Both scripts output JSON that Claude Code's agents parse and interpret. The agents add the qualitative analysis: what the numbers mean, what to prioritize, how to pitch the fix.

The report itself is an Astro page generated from a template, styled to match my Brooks New Media site. It's a hidden page (not in navigation), so I can share the direct URL with the prospect as a leave-behind. Letter grades, color-coded score cards, a merged top-10 priority list, and a custom 3-month "here's how we'd fix this" pitch at the bottom.

The whole thing runs from Claude Code in my terminal. One command, four agents, two Python scanners, one Astro template, one production deploy.

Also tonight: spun up a new production server on Hetzner. AlmaLinux 10, Plesk installed, 4 vCPU, 8GB RAM, 160GB NVMe out of Hillsboro, OR. Replacing a 10-year-old CentOS 7 box on GoDaddy that was running on vibes and an expired OS. Going from $86/mo to about $28/mo with better hardware and a supported OS through 2035. Named it Zion.

Audited 25 Finger Lakes wineries and breweries across Seneca and Cayuga Lake. Eight scored a D or worse. The best find: a well-known Seneca Lake winery whose Google search description says 'A professional dance studio website.' Someone installed a WordPress theme and never changed the default template text. Google has been telling visitors this winery is a dance studio. That is the kind of thing nobody notices until someone actually checks.
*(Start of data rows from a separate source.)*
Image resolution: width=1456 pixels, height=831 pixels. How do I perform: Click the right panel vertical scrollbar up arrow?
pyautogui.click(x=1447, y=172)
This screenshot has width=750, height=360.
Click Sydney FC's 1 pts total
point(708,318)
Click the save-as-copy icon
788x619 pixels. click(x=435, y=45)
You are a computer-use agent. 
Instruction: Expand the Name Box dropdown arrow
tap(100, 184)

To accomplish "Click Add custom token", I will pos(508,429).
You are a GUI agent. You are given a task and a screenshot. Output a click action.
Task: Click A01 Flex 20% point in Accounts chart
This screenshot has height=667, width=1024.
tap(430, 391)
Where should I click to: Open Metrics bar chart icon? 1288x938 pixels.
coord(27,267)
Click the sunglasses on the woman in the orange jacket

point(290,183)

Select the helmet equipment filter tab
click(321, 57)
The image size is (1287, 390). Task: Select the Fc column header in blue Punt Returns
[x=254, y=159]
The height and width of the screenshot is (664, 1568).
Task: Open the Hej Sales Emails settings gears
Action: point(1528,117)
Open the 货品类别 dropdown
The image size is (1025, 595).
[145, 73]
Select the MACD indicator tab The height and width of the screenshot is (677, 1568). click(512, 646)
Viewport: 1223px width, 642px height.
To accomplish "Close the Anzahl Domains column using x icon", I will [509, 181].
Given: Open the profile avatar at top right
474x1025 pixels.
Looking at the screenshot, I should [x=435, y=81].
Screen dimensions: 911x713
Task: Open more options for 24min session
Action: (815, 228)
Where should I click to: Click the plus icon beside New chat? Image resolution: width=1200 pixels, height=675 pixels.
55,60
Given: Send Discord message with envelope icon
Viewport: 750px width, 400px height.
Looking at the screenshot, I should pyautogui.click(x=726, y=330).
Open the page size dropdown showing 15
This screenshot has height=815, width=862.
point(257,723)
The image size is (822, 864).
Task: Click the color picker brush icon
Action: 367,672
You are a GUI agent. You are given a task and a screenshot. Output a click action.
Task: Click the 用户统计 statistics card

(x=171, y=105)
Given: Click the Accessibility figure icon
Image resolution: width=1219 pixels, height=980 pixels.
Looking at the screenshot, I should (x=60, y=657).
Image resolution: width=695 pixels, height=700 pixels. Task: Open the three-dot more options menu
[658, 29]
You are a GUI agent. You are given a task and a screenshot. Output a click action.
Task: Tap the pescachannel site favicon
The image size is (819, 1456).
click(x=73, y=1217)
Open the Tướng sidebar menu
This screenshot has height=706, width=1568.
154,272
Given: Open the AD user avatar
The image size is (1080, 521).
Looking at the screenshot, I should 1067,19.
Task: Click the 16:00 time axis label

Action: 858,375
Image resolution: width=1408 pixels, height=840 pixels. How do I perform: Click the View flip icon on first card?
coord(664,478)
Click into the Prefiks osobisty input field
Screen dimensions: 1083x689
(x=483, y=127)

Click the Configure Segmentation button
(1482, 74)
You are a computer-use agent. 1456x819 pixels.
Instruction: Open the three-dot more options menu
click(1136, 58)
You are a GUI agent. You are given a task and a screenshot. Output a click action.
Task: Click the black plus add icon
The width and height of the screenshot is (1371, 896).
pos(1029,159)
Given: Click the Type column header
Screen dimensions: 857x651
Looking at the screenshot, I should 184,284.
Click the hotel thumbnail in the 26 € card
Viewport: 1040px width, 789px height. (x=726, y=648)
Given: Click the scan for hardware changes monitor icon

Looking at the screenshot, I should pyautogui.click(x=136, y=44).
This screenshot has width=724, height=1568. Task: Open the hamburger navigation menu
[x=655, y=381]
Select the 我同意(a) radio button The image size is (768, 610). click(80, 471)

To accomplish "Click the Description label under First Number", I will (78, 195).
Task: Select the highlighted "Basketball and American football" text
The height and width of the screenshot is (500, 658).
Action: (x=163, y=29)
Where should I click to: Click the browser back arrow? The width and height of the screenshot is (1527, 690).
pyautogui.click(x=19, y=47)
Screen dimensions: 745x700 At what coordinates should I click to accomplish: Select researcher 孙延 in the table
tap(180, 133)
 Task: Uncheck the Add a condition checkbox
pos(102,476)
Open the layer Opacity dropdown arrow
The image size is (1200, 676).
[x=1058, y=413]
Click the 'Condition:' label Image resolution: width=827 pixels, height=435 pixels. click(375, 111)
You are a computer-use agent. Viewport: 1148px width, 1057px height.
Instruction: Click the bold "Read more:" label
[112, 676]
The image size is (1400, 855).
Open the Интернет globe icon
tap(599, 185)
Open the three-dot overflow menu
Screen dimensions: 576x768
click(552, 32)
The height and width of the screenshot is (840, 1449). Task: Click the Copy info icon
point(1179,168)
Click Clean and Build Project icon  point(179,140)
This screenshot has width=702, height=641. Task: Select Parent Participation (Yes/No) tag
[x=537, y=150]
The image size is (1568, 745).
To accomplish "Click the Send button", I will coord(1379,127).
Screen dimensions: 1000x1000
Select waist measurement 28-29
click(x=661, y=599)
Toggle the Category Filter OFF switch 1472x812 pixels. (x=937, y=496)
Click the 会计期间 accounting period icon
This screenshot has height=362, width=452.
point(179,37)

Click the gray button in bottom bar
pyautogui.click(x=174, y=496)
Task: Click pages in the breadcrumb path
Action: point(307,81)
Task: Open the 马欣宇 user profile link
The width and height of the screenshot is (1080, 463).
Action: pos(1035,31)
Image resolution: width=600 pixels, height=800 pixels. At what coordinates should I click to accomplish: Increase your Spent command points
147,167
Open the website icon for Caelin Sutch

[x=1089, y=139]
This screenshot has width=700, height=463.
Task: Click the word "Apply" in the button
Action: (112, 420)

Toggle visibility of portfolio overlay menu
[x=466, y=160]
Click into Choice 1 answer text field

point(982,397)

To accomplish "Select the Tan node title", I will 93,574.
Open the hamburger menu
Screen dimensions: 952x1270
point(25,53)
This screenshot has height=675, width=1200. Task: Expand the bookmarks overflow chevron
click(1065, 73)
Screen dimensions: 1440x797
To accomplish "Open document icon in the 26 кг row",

brooksnewmedia.com/blog/finger-lakes-winery-brewery-website-audit/ ↗

Built a second audit tool. Niobe checks if search engines can find you. Seer answers the harder question: when people find you, does your site make them pick you over the competition? Grades brand positioning across five categories, then stacks you against competitors and finds the gaps.

Ran it on myself first. brooksnewmedia.com: C (76.8). Strong messaging, weak digital footprint. Then ran five Ithaca competitors. Two are ghosts. One makes ROI claims with zero proof. I don't need to outspend them. I need to out-present them.

Two audit tools now. Two data-backed conversation starters for every discovery call.

Ran a full backup audit today. Found gaps: missing Docker volumes, no retention policy on one backup set, a dead service in the health check. Fixed all three, then wrote a disaster recovery runbook. Six phases, every command copy-pasteable. If the server dies, we rebuild from the NAS in under four hours. Next step: off-site backups to a remote server so a single point of failure does not take out everything.

Had a realization tonight. We were pricing our monthly plan way too low for what we deliver: dedicated hosting, 2 blog posts, weekly strategy calls, SEO reporting, maintenance, and priority support. We are delivering agency-level output. Pulled the pricing off the site. Moving to custom plans and targeting wineries, hotels, and tourism businesses in the Finger Lakes. Aim higher.

Rewrote the entire brooksnewmedia.com homepage and services page. New origin story about starting with BandsThatJam.com in 2007, the Buffalo music scene, GrassRoots Festival giving us our first photo passes, and the move to Ithaca in 2018. Services restructured around what we actually deliver: web design, automation, SEO, and a monthly growth plan with weekly strategy calls. Killed the old generic copy. This is our story now.

brooksnewmedia.com ↗

Wrote the entire Brooks New Media business playbook today. Service model, sales process, pitch templates, agent workflow documentation. The free SEO checkup form on the site is now the front door. Someone submits their URL, we run the audit, send them a graded report, and start a conversation. No cold calls, no spam. Just data that speaks for itself.

Why now? Because the old site was a brochure. It listed services and had a contact form. That is it. No story, no personality, no reason for someone to care. We started Brooks New Media because we loved music and wanted to help our community grow online. The website should reflect that. Not just what we do, but why we do it and where we came from. Buffalo summers, GrassRoots Festival, BandsThatJam.com, Giant Panda Guerilla Dub Squad, the move to Ithaca. That is the real story. Time to tell it.